TASK GOAL:
All of the records below need to be copied exactly.

[Start of section]

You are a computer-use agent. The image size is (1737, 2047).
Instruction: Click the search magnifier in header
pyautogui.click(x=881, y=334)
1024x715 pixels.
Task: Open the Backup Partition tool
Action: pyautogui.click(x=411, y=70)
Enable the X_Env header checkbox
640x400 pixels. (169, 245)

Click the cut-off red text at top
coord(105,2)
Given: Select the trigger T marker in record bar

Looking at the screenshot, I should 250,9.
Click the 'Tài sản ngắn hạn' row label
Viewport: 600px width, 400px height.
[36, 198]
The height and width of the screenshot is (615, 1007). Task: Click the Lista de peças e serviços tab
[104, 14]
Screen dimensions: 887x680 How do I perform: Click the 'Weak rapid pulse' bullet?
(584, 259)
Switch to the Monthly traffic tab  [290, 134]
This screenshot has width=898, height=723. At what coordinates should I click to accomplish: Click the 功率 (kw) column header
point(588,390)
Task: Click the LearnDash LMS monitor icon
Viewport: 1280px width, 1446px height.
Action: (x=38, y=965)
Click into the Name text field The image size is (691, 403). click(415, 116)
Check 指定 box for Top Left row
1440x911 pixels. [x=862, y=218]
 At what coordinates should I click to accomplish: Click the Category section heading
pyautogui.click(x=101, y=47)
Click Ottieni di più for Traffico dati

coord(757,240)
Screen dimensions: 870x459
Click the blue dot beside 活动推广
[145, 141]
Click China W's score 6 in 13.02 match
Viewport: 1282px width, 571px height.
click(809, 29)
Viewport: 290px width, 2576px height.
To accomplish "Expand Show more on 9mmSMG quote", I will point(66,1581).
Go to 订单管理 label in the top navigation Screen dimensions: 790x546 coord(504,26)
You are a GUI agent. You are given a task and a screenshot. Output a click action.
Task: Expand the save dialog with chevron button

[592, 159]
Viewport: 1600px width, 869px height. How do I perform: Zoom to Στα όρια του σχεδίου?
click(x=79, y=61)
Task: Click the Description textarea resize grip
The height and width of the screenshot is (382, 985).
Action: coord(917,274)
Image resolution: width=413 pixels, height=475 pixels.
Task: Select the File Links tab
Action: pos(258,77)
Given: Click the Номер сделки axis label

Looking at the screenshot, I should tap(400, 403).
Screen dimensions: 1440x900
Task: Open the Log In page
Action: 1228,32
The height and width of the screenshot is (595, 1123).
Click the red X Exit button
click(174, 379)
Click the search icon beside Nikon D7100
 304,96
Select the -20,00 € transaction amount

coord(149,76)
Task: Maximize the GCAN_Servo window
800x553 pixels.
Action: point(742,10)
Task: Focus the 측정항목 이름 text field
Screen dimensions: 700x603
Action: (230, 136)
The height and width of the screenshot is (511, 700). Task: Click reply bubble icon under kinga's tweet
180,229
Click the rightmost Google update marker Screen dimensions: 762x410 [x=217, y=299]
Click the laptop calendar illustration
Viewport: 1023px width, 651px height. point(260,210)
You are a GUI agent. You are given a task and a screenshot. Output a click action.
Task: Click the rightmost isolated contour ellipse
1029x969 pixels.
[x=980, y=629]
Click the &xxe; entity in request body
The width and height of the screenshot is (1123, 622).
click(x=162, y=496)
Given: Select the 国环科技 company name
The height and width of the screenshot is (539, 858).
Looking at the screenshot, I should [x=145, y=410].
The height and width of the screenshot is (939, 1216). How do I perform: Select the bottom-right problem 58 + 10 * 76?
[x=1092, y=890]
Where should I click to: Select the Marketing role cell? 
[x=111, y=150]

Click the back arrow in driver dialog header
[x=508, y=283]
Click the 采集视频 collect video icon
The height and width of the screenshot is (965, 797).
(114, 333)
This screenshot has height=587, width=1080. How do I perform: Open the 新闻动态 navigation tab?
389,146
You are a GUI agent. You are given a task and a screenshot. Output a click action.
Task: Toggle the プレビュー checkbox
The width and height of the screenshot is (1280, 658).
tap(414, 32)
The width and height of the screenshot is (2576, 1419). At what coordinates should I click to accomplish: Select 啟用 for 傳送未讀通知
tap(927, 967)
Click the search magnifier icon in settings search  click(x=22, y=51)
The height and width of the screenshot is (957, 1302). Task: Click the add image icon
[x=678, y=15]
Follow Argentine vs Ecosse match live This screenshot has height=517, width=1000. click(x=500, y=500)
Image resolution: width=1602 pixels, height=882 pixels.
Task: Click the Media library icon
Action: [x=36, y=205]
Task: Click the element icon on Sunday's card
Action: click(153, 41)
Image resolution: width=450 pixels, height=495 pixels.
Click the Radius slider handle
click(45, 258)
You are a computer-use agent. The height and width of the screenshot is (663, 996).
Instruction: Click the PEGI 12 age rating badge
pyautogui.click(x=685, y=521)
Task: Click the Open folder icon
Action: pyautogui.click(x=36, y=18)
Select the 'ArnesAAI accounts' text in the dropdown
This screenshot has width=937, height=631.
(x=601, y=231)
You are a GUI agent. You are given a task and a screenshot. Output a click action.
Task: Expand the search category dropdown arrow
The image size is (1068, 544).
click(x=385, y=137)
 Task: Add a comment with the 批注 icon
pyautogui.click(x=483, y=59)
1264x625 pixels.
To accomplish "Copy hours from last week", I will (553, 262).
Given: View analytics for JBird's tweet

[End of section]

ANSWER FOR THE TASK:
You are a computer-use agent. The image size is (1737, 2047).
Instruction: Click the search magnifier in header
pyautogui.click(x=881, y=334)
1024x715 pixels.
Task: Open the Backup Partition tool
Action: pyautogui.click(x=411, y=70)
Enable the X_Env header checkbox
640x400 pixels. (169, 245)

Click the cut-off red text at top
coord(105,2)
Given: Select the trigger T marker in record bar

Looking at the screenshot, I should 250,9.
Click the 'Tài sản ngắn hạn' row label
Viewport: 600px width, 400px height.
[36, 198]
The height and width of the screenshot is (615, 1007). Task: Click the Lista de peças e serviços tab
[104, 14]
Screen dimensions: 887x680 How do I perform: Click the 'Weak rapid pulse' bullet?
(584, 259)
Switch to the Monthly traffic tab  [290, 134]
This screenshot has width=898, height=723. At what coordinates should I click to accomplish: Click the 功率 (kw) column header
point(588,390)
Task: Click the LearnDash LMS monitor icon
Viewport: 1280px width, 1446px height.
Action: (x=38, y=965)
Click into the Name text field The image size is (691, 403). click(415, 116)
Check 指定 box for Top Left row
1440x911 pixels. [x=862, y=218]
 At what coordinates should I click to accomplish: Click the Category section heading
pyautogui.click(x=101, y=47)
Click Ottieni di più for Traffico dati

coord(757,240)
Screen dimensions: 870x459
Click the blue dot beside 活动推广
[145, 141]
Click China W's score 6 in 13.02 match
Viewport: 1282px width, 571px height.
click(809, 29)
Viewport: 290px width, 2576px height.
To accomplish "Expand Show more on 9mmSMG quote", I will point(66,1581).
Go to 订单管理 label in the top navigation Screen dimensions: 790x546 coord(504,26)
You are a GUI agent. You are given a task and a screenshot. Output a click action.
Task: Expand the save dialog with chevron button

[592, 159]
Viewport: 1600px width, 869px height. How do I perform: Zoom to Στα όρια του σχεδίου?
click(x=79, y=61)
Task: Click the Description textarea resize grip
The height and width of the screenshot is (382, 985).
Action: coord(917,274)
Image resolution: width=413 pixels, height=475 pixels.
Task: Select the File Links tab
Action: pos(258,77)
Given: Click the Номер сделки axis label

Looking at the screenshot, I should tap(400, 403).
Screen dimensions: 1440x900
Task: Open the Log In page
Action: 1228,32
The height and width of the screenshot is (595, 1123).
Click the red X Exit button
click(174, 379)
Click the search icon beside Nikon D7100
 304,96
Select the -20,00 € transaction amount

coord(149,76)
Task: Maximize the GCAN_Servo window
800x553 pixels.
Action: point(742,10)
Task: Focus the 측정항목 이름 text field
Screen dimensions: 700x603
Action: (230, 136)
The height and width of the screenshot is (511, 700). Task: Click reply bubble icon under kinga's tweet
180,229
Click the rightmost Google update marker Screen dimensions: 762x410 [x=217, y=299]
Click the laptop calendar illustration
Viewport: 1023px width, 651px height. point(260,210)
You are a GUI agent. You are given a task and a screenshot. Output a click action.
Task: Click the rightmost isolated contour ellipse
1029x969 pixels.
[x=980, y=629]
Click the &xxe; entity in request body
The width and height of the screenshot is (1123, 622).
click(x=162, y=496)
Given: Select the 国环科技 company name
The height and width of the screenshot is (539, 858).
Looking at the screenshot, I should [x=145, y=410].
The height and width of the screenshot is (939, 1216). How do I perform: Select the bottom-right problem 58 + 10 * 76?
[x=1092, y=890]
Where should I click to: Select the Marketing role cell? 
[x=111, y=150]

Click the back arrow in driver dialog header
[x=508, y=283]
Click the 采集视频 collect video icon
The height and width of the screenshot is (965, 797).
(114, 333)
This screenshot has height=587, width=1080. How do I perform: Open the 新闻动态 navigation tab?
389,146
You are a GUI agent. You are given a task and a screenshot. Output a click action.
Task: Toggle the プレビュー checkbox
The width and height of the screenshot is (1280, 658).
tap(414, 32)
The width and height of the screenshot is (2576, 1419). At what coordinates should I click to accomplish: Select 啟用 for 傳送未讀通知
tap(927, 967)
Click the search magnifier icon in settings search  click(x=22, y=51)
The height and width of the screenshot is (957, 1302). Task: Click the add image icon
[x=678, y=15]
Follow Argentine vs Ecosse match live This screenshot has height=517, width=1000. click(x=500, y=500)
Image resolution: width=1602 pixels, height=882 pixels.
Task: Click the Media library icon
Action: [x=36, y=205]
Task: Click the element icon on Sunday's card
Action: click(153, 41)
Image resolution: width=450 pixels, height=495 pixels.
Click the Radius slider handle
click(45, 258)
You are a computer-use agent. The height and width of the screenshot is (663, 996).
Instruction: Click the PEGI 12 age rating badge
pyautogui.click(x=685, y=521)
Task: Click the Open folder icon
Action: pyautogui.click(x=36, y=18)
Select the 'ArnesAAI accounts' text in the dropdown
This screenshot has width=937, height=631.
(x=601, y=231)
You are a GUI agent. You are given a task and a screenshot. Output a click action.
Task: Expand the search category dropdown arrow
The image size is (1068, 544).
click(x=385, y=137)
 Task: Add a comment with the 批注 icon
pyautogui.click(x=483, y=59)
1264x625 pixels.
To accomplish "Copy hours from last week", I will (553, 262).
Given: View analytics for JBird's tweet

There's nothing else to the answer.